According to the sputtering apparatus of the present invention, the sputtering system has a substrate, a target plate arranged to face the substrate, and a magnet system installed behind the target plate. The central axis is arranged at a position eccentric with respect to the central axis of the target plate, and the central axis of the magnet system and the central axis of the target plate are configured to be rotatable and revolvable around the respective central axes, so that the film deposition rate by sputtering It is possible to make the film thickness of the surface of the substrate which is the film formation target uniform without lowering, and to significantly improve the yield and reliability of the product.

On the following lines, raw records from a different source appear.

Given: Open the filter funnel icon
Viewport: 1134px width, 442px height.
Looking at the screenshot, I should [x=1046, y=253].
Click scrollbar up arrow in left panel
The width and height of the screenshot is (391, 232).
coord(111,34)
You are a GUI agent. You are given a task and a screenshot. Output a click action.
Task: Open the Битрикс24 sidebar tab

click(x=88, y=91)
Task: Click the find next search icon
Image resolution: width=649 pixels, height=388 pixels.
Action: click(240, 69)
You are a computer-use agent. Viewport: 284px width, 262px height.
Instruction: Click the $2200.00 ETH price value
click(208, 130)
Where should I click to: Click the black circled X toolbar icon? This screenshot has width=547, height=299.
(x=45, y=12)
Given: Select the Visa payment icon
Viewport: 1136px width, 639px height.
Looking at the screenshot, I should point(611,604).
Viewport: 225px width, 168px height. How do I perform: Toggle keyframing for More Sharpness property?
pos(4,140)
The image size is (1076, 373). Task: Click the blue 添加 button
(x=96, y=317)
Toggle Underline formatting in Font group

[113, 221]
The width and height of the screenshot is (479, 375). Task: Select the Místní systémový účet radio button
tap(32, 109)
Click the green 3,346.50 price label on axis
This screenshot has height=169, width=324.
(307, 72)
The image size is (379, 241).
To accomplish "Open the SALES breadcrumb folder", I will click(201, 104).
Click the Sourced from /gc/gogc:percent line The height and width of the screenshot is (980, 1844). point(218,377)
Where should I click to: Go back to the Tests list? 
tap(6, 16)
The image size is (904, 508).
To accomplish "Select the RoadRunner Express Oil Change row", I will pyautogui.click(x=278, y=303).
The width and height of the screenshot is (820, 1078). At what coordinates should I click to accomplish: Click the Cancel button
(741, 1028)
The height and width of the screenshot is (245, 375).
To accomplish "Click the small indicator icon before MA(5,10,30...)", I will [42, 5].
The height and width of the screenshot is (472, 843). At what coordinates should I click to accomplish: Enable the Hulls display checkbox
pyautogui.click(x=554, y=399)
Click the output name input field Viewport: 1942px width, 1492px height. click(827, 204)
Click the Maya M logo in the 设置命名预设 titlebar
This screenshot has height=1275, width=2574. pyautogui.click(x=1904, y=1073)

[Brief description of drawings]

FIG. 1 is a schematic view showing a sputtering apparatus according to this embodiment.

FIG. 2 is a cross-sectional view schematically showing a sputtering cathode portion which is a constituent element of the sputtering device.

FIG. 3 is a cross-sectional view schematically showing a magnet system that is a constituent element of a sputtering cathode portion.

FIG. 4 is a perspective view schematically showing a magnet system that is a constituent element of a sputtering cathode portion.

FIG. 5 is a plan view schematically showing how a spur gear plate and an internal gear plate mesh with each other.

FIG. 6 is a plan view schematically showing the locus drawn by the apex of magnetic force lines when a magnet system having an elliptical cross section on the surface facing the target plate is driven to rotate and revolve.

FIG. 7 is a plan view schematically showing the trajectory drawn by the apex of magnetic force lines when a magnet system having a circular cross-section on the surface facing the target plate is driven to rotate and revolve.

FIG. 8 is a sectional view schematically showing a state near a cathode of a conventional magnetron sputtering apparatus.

[Explanation of symbols]

 1 Vacuum Chamber 2 Vacuum Control Unit 3 Power Supply 4 Power Supply Line 5 Sputtering Cathode Unit 6 Anode 7 Sputtering Gas Supply Unit 8 Substrate 12 Target Plate 13 Magnet System 14 Yoke Plate 15 Guide Pin 16 Motor Shaft Guide 17 Drive Motor 18 Spur Gear Plate 19 Inside Gear plate

Claims (2)

[Claims] 1. A substrate, a target plate arranged to face the substrate, and a magnet system installed behind the target plate, wherein the magnet system has a central axis in the central axis of the target plate. A sputtering apparatus, which is arranged eccentrically with respect to one another, and is capable of rotating and revolving around a center axis of a magnet system and a center axis of a target plate, respectively, as rotation centers. 2. The sputtering apparatus according to claim 1, wherein the surface of the magnet system facing the target plate is elliptical.